### [Available records]
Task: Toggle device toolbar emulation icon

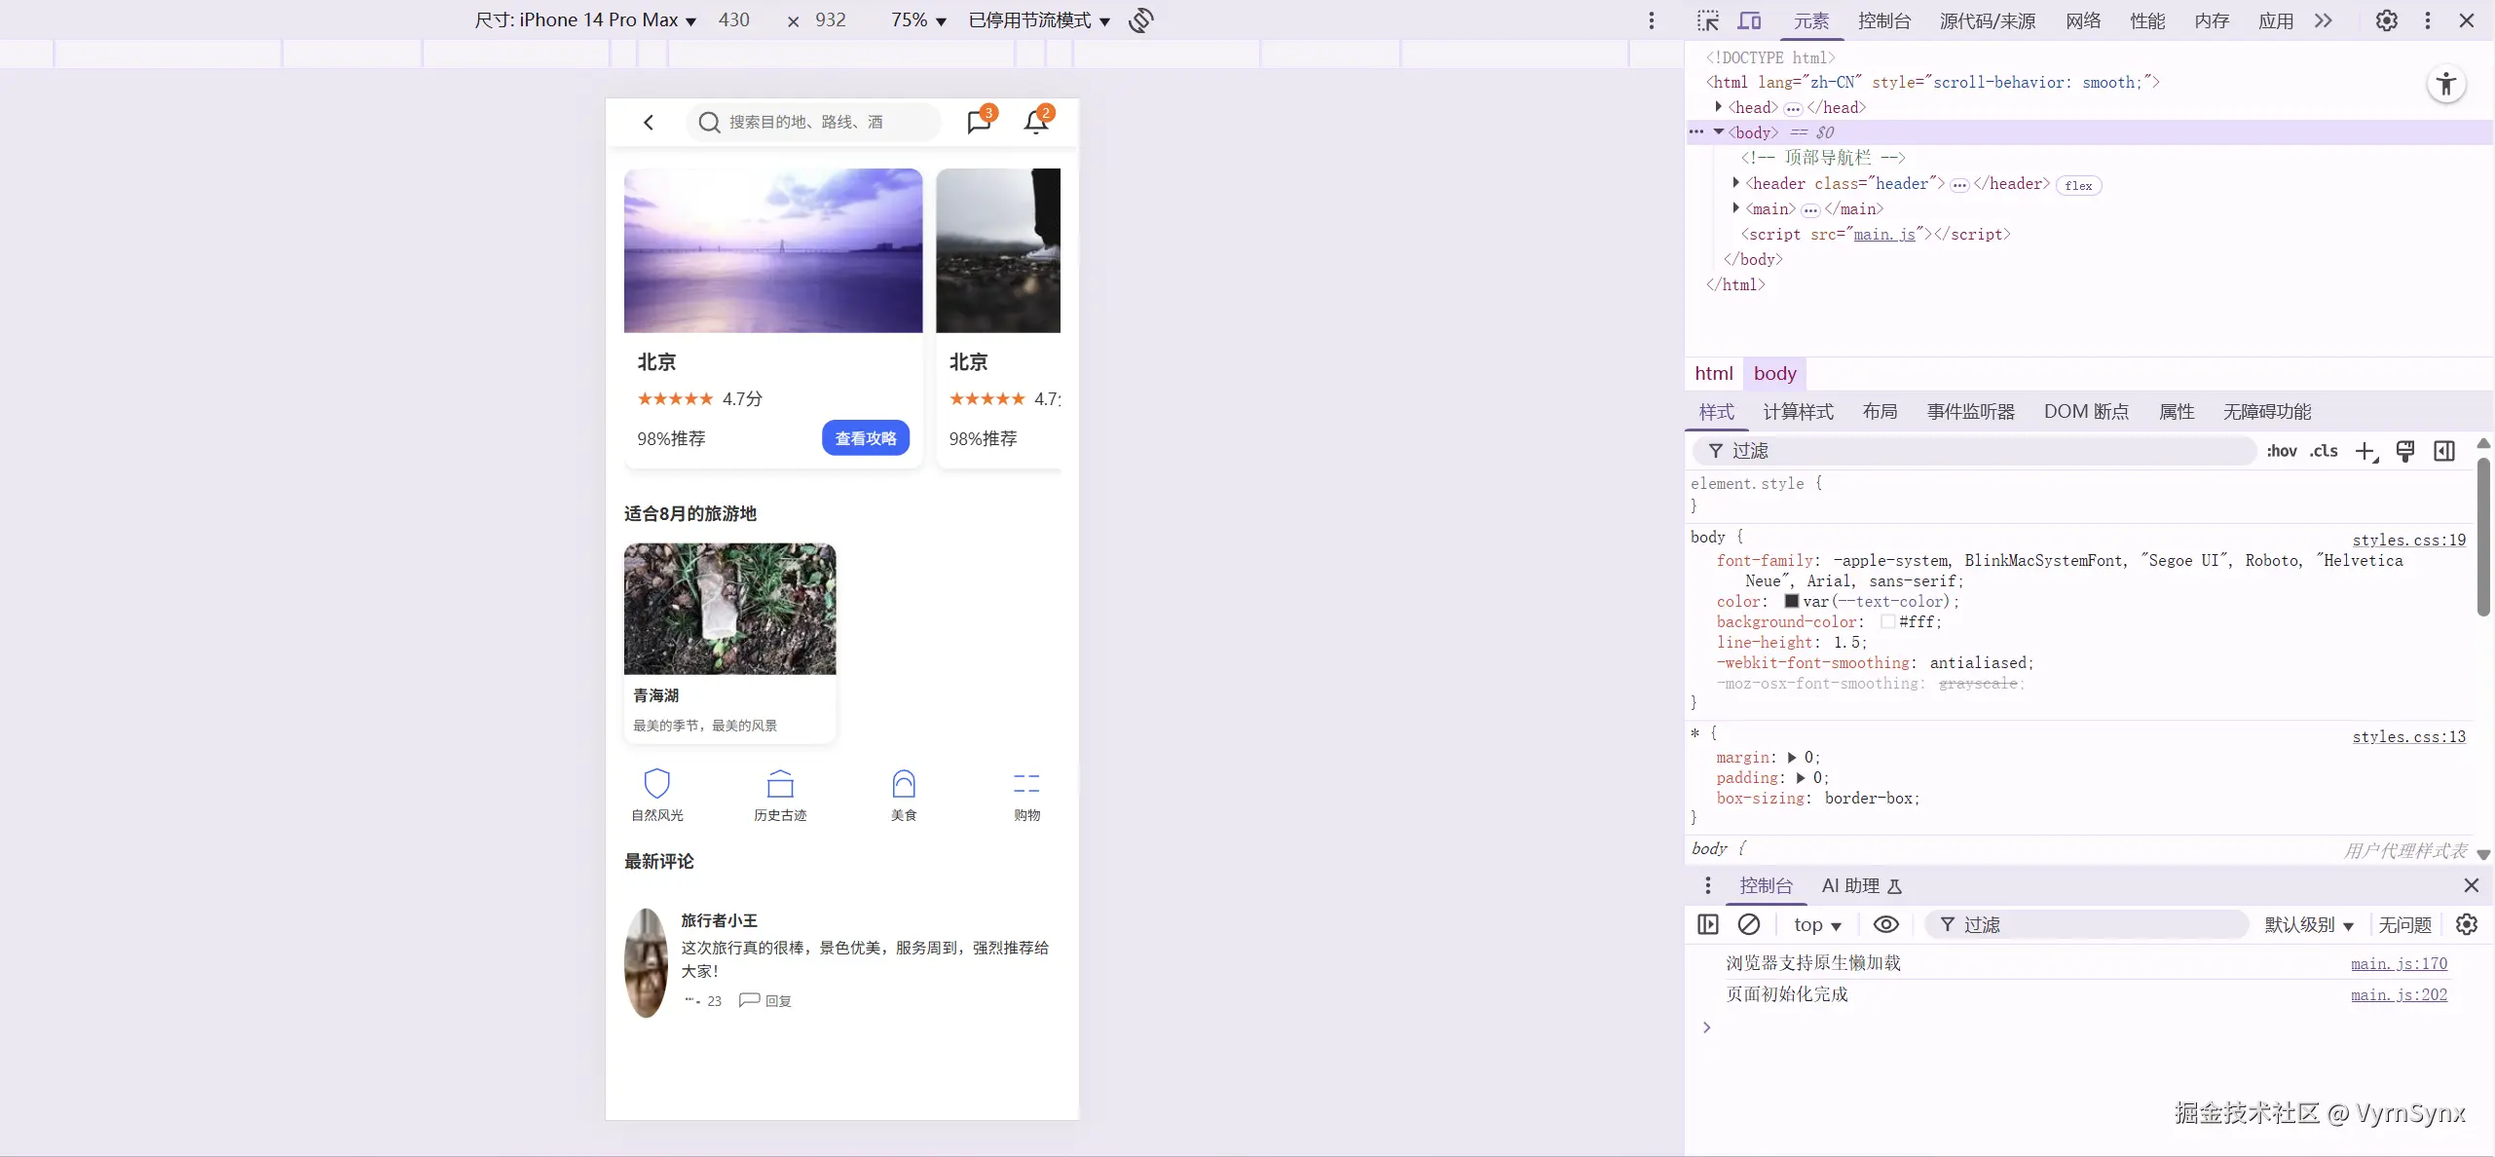Action: point(1750,20)
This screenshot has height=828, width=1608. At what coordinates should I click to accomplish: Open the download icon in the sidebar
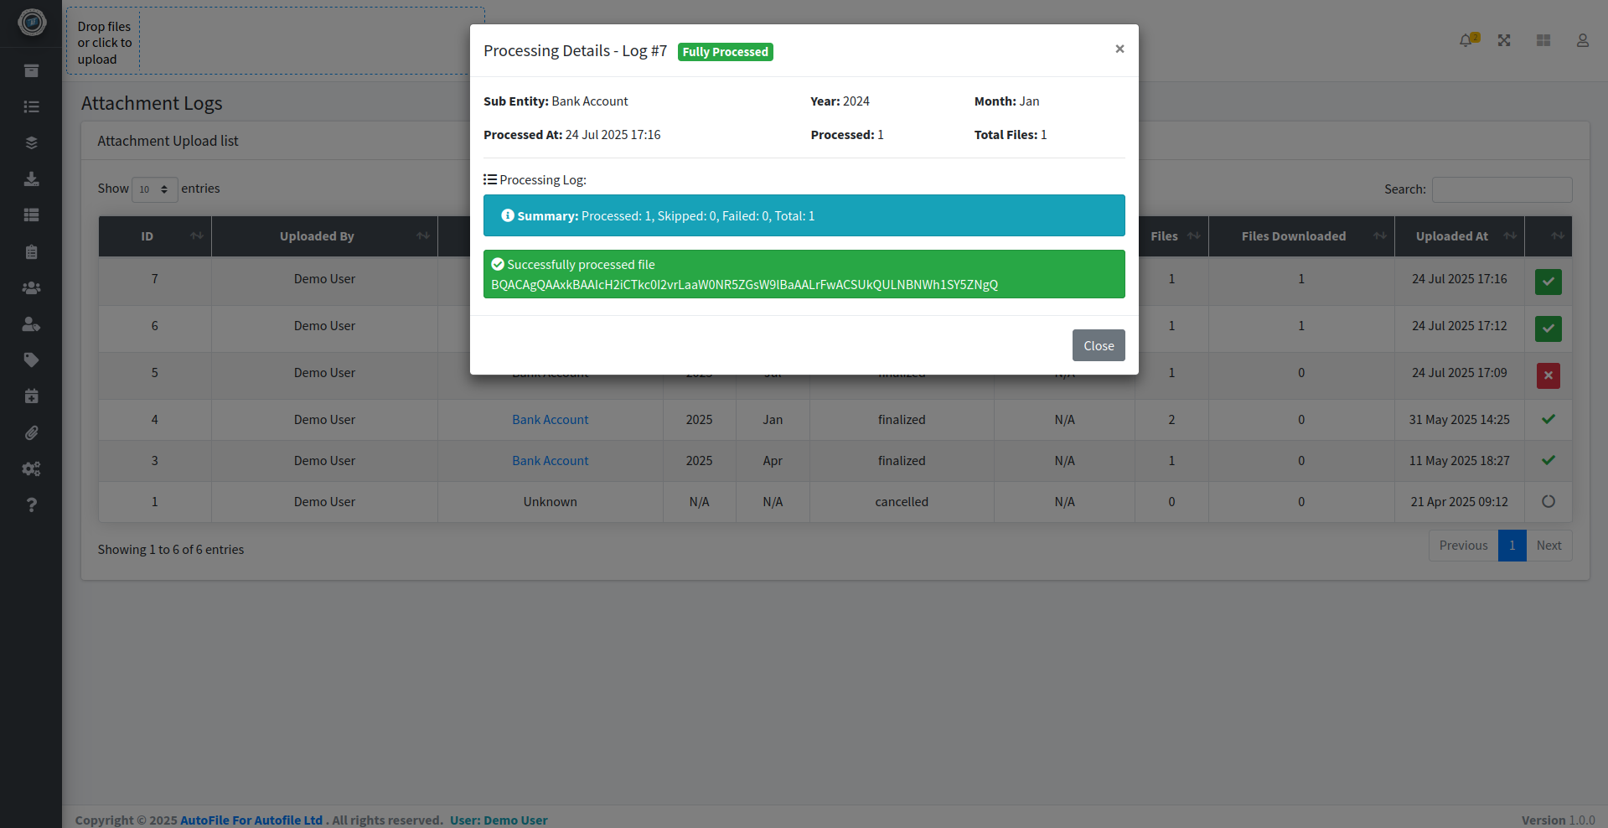tap(31, 179)
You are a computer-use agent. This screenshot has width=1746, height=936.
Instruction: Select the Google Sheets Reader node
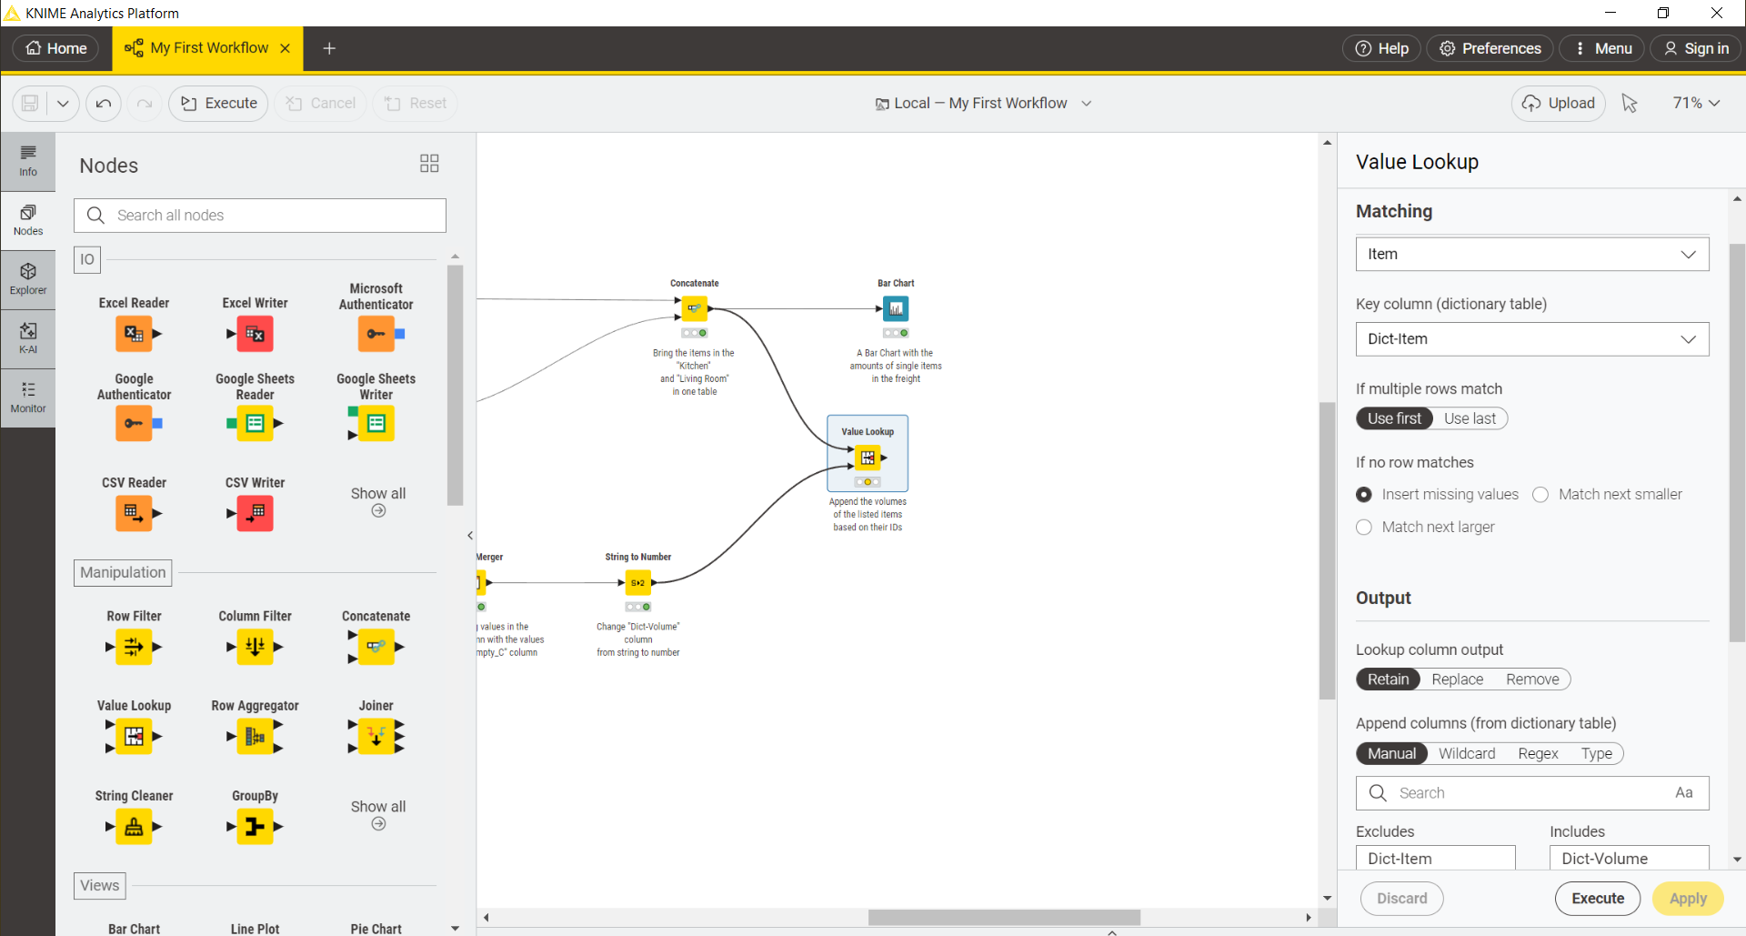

### [Work to be completed]
Copy the data precisely. Skip every picture.

### [Response]
Task: Toggle device toolbar emulation icon

Action: point(1750,20)
This screenshot has height=828, width=1608. At what coordinates should I click to accomplish: Open the download icon in the sidebar
tap(31, 179)
You are a computer-use agent. This screenshot has width=1746, height=936.
Instruction: Select the Google Sheets Reader node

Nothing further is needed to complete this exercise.